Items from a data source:
+++

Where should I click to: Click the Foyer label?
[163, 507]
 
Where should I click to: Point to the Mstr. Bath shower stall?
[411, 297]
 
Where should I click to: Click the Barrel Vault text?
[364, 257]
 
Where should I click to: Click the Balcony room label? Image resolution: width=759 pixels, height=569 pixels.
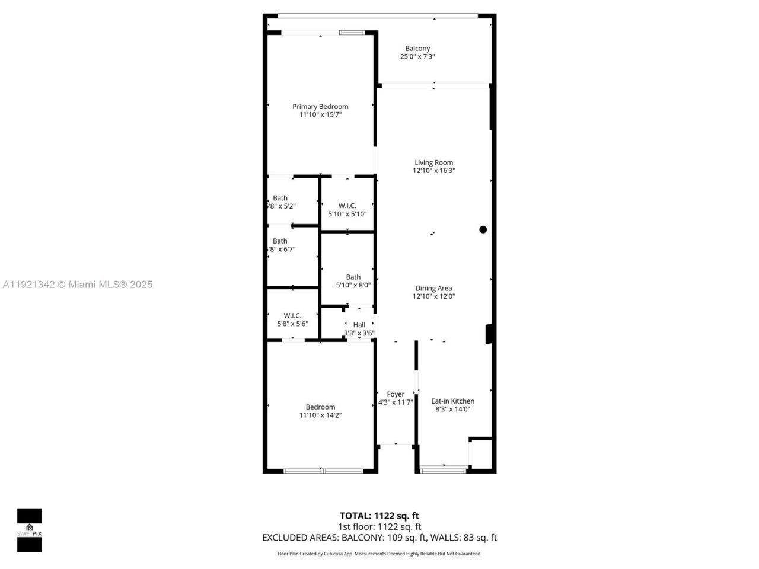(417, 49)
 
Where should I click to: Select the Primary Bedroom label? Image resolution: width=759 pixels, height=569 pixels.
(320, 107)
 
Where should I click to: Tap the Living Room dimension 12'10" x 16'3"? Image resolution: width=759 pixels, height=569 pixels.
(434, 171)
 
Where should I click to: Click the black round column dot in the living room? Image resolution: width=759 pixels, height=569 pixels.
(483, 229)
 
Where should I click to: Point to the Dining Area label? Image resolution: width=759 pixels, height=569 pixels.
(433, 288)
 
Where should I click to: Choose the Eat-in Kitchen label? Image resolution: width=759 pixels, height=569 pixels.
(452, 401)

+++

How many lines above contain the word "label"? Case counts, so give only the number.

Final result: 5